Netflix / hollow

Hollow is a java library and toolset for disseminating in-memory datasets from a single producer to many consumers for high performance read-only access.
Apache License 2.0
1.2k stars 216 forks source link

Type count validator on first cycle after startup does not even initiate the validator #673

Open arpitmalhotra opened 7 months ago

arpitmalhotra commented 7 months ago

We have a type count validator that simply validates all type counts have not deviated. However on first cycle of startup, even though the type counts deviated, the validator was not even kicked off. See below hasChangedSinceLastCycle returns false. We do restore at startup

if (writeEngine.hasChangedSinceLastCycle()) {
                boolean schemaChangedFromPriorVersion = readStates.hasCurrent() &&
                        !writeEngine.hasIdenticalSchemas(readStates.current().getStateEngine());
                updateHeaderTags(writeEngine, toVersion, schemaChangedFromPriorVersion);

                // 3a. Publish, run checks & validation, then announce new state consumers
                publish(listeners, toVersion, artifacts);

                ReadStateHelper candidate = readStates.roundtrip(toVersion);
                cycleStatus.readState(candidate.pending());
                candidate = doIntegrityCheck ? 
                        checkIntegrity(listeners, candidate, artifacts, schemaChangedFromPriorVersion) :
                            noIntegrityCheck(candidate, artifacts);

                try {
                    validate(listeners, candidate.pending());
clay-mayers commented 7 months ago

hasChangeSinceLastCycle() checks across all types if the ordinals present for each type are different from before populate() ran compared to after.
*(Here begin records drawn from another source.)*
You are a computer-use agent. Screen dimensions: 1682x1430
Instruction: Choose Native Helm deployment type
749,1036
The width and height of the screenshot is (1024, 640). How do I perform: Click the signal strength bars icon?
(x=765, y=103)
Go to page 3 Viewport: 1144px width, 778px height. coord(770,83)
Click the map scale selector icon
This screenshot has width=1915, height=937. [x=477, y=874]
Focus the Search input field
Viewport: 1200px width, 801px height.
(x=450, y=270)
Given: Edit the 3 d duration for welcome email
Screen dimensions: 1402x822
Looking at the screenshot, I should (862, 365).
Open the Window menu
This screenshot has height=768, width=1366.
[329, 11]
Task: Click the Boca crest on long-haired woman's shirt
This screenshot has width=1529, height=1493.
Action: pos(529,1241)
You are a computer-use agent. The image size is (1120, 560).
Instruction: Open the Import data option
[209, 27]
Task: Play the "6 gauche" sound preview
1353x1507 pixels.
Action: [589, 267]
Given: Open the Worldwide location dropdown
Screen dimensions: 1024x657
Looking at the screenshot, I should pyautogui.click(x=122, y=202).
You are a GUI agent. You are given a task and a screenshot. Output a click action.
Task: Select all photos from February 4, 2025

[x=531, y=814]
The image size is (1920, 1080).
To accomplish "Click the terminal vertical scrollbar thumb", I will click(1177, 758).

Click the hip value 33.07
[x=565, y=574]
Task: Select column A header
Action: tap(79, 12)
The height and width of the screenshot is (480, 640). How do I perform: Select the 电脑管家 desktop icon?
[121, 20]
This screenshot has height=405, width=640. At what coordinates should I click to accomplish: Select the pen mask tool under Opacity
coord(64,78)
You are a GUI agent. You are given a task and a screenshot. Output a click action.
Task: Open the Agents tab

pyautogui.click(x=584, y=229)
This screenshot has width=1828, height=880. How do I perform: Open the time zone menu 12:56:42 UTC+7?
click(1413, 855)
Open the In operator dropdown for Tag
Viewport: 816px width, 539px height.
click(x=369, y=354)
If it returns false, the populator passed into runcycle() produced an identical data state to what was restored. I don't know exactly what you mean by "type count" but if it deviated and you want validation to be triggered, the populator passed to runcycle() needs to create a change in which ordinals are present as compared to the restored data state for at least one of the types.

At least that's my reading of the code.